> [What to do]: Copy out the passage on coffee and hormonal health word for word, from start to finish.

> [Given text]:
Drinking coffee in large quantities can damage this neuro-immuno-endocrine system over the long term.

I see so many people that say coffee has no negative effects on their bodies. Yet the same patients tell me they’re exhausted, they don’t get restorative sleep, their sleep is disrupted with awakenings at 1 am or 2 am or 3 am or 4 am or all of the above, they have a hard time winding down, or they’re “wired but tired.” We check their labs and cortisol is too high after their cup of Peet’s, and they find they are gaining weight around their mid-section. Many may also have blood sugar instability and get irritable unless they eat frequently.

Even worse, caffeine increases inflammation, which is the final common pathway for many bad things from hormonal imbalance, to premature aging and cancer.

All of these issues can be related to caffeine. Because of these things, if you have hormonal imbalances, it’s definitely worth cutting out coffee for at least three months and monitoring your body to see if you feel a change.

> [Source data]:
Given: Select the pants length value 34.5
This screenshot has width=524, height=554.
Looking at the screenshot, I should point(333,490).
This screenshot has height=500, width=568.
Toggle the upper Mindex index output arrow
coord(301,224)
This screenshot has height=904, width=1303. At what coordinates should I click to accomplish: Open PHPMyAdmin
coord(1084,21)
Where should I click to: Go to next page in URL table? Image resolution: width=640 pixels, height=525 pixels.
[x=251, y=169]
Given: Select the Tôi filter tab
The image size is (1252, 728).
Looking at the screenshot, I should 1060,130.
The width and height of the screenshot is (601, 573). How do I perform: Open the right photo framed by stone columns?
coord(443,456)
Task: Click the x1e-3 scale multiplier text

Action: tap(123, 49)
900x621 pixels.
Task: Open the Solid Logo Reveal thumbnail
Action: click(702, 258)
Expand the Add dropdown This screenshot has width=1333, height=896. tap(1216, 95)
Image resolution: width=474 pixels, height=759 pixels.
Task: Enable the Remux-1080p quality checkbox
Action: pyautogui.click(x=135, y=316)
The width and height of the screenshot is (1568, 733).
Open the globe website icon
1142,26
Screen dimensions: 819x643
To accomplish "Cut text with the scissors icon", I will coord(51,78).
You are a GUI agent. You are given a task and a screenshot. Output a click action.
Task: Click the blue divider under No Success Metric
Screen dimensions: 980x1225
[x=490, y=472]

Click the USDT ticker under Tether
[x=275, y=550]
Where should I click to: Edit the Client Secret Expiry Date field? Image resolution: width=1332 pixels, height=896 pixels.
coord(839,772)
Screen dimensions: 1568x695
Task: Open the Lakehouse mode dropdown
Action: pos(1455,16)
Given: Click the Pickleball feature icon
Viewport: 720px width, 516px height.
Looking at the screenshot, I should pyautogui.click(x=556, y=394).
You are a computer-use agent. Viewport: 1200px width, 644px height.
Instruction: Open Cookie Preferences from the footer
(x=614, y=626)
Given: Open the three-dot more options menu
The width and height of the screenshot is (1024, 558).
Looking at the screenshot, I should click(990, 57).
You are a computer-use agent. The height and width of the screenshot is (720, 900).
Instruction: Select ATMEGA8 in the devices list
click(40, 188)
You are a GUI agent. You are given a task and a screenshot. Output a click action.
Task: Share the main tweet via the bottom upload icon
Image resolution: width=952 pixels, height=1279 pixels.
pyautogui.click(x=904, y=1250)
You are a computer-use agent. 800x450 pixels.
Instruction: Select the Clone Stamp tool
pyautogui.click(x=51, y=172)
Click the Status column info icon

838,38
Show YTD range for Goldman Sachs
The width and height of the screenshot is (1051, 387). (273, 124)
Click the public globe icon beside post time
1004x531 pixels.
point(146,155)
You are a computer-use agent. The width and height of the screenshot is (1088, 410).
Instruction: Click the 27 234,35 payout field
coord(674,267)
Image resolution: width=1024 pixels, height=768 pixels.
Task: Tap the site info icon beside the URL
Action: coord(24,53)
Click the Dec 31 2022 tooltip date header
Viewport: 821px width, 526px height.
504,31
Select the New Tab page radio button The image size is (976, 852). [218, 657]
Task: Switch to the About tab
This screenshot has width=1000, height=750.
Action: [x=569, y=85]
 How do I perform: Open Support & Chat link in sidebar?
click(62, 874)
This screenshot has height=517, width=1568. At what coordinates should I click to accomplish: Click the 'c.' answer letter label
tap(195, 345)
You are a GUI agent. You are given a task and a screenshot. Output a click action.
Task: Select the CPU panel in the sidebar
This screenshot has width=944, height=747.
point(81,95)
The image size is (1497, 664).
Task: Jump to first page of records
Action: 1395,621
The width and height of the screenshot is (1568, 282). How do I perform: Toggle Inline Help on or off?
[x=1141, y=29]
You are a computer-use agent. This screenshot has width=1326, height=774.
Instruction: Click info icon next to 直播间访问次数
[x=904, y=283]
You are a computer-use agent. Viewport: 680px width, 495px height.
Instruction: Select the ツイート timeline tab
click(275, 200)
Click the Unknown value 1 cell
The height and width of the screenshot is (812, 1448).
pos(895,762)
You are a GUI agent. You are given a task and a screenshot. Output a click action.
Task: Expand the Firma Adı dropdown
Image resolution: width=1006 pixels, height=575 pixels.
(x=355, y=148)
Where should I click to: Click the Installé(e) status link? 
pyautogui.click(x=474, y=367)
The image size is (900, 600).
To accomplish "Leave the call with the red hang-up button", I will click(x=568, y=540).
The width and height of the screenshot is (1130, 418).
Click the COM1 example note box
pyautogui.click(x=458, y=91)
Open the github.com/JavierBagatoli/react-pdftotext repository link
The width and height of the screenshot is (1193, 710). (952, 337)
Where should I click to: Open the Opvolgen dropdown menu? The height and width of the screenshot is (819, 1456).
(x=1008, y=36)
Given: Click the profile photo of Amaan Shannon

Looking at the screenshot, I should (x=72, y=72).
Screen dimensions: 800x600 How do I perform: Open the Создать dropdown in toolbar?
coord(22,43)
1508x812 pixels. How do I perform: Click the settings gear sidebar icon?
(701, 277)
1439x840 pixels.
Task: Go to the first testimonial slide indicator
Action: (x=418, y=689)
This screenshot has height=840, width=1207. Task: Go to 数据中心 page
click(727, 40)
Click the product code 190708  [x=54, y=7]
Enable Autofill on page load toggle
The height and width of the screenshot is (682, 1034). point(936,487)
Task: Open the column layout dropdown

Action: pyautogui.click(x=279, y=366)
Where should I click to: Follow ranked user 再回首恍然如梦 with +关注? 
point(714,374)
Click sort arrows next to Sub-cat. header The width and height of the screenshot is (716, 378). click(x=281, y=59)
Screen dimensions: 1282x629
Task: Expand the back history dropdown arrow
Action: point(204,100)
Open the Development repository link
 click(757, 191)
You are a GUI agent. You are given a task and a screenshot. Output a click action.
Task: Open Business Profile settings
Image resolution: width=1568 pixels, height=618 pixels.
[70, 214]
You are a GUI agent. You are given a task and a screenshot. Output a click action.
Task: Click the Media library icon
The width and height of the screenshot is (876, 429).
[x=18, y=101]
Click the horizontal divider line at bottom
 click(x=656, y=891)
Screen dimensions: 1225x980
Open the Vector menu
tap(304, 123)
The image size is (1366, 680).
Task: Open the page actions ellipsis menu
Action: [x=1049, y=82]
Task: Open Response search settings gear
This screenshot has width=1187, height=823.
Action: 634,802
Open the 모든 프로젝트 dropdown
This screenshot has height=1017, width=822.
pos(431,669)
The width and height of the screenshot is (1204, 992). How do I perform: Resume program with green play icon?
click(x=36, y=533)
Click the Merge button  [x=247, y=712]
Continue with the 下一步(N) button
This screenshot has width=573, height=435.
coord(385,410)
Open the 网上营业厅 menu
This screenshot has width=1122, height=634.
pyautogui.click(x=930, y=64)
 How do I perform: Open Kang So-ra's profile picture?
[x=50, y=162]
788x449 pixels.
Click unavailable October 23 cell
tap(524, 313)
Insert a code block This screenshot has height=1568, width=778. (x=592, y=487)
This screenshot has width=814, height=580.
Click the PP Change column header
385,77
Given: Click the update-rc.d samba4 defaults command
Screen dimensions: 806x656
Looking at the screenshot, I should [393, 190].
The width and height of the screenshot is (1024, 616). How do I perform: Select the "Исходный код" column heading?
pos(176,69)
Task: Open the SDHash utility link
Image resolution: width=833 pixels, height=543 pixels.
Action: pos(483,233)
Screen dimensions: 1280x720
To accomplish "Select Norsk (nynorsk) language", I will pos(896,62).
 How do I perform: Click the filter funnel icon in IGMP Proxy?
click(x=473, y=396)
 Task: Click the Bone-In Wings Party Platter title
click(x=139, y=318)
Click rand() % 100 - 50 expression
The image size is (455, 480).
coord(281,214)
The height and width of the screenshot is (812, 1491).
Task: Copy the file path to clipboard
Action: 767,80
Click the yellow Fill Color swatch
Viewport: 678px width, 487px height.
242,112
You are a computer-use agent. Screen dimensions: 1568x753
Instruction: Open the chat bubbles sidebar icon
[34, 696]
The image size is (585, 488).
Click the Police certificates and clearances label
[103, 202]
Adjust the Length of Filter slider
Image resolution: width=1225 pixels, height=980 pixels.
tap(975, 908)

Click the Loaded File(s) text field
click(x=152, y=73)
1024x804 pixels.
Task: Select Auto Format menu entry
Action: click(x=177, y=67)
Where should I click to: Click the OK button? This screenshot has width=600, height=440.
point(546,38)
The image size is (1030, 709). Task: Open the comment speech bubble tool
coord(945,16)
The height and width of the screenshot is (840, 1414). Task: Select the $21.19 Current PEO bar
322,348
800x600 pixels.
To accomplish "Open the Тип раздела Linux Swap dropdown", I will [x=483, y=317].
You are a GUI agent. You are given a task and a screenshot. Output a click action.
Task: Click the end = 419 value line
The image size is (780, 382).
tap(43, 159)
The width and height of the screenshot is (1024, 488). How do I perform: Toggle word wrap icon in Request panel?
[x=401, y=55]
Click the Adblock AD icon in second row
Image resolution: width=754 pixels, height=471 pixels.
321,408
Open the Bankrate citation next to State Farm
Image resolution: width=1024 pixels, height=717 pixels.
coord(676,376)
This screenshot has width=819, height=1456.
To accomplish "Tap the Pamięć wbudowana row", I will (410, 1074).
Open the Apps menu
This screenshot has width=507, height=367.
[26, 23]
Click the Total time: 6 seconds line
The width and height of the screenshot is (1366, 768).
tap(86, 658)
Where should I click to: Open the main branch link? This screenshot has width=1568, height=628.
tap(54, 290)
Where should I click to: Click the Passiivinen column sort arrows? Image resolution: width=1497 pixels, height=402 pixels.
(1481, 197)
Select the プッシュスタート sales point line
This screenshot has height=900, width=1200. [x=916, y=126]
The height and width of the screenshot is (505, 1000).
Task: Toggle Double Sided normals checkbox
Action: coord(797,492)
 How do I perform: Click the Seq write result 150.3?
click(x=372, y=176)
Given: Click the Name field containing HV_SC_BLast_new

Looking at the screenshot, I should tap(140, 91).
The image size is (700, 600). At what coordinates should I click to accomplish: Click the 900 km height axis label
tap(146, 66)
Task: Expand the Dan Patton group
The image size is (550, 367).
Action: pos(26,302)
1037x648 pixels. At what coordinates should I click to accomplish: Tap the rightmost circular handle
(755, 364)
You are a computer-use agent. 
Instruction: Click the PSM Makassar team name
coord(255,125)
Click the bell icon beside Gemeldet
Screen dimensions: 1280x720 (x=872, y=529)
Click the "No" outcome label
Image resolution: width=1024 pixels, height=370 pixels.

> [Response to the task]:
Drinking coffee in large quantities can damage this neuro-immuno-endocrine system over the long term.

I see so many people that say coffee has no negative effects on their bodies. Yet the same patients tell me they’re exhausted, they don’t get restorative sleep, their sleep is disrupted with awakenings at 1 am or 2 am or 3 am or 4 am or all of the above, they have a hard time winding down, or they’re “wired but tired.” We check their labs and cortisol is too high after their cup of Peet’s, and they find they are gaining weight around their mid-section. Many may also have blood sugar instability and get irritable unless they eat frequently.

Even worse, caffeine increases inflammation, which is the final common pathway for many bad things from hormonal imbalance, to premature aging and cancer.

All of these issues can be related to caffeine. Because of these things, if you have hormonal imbalances, it’s definitely worth cutting out coffee for at least three months and monitoring your body to see if you feel a change.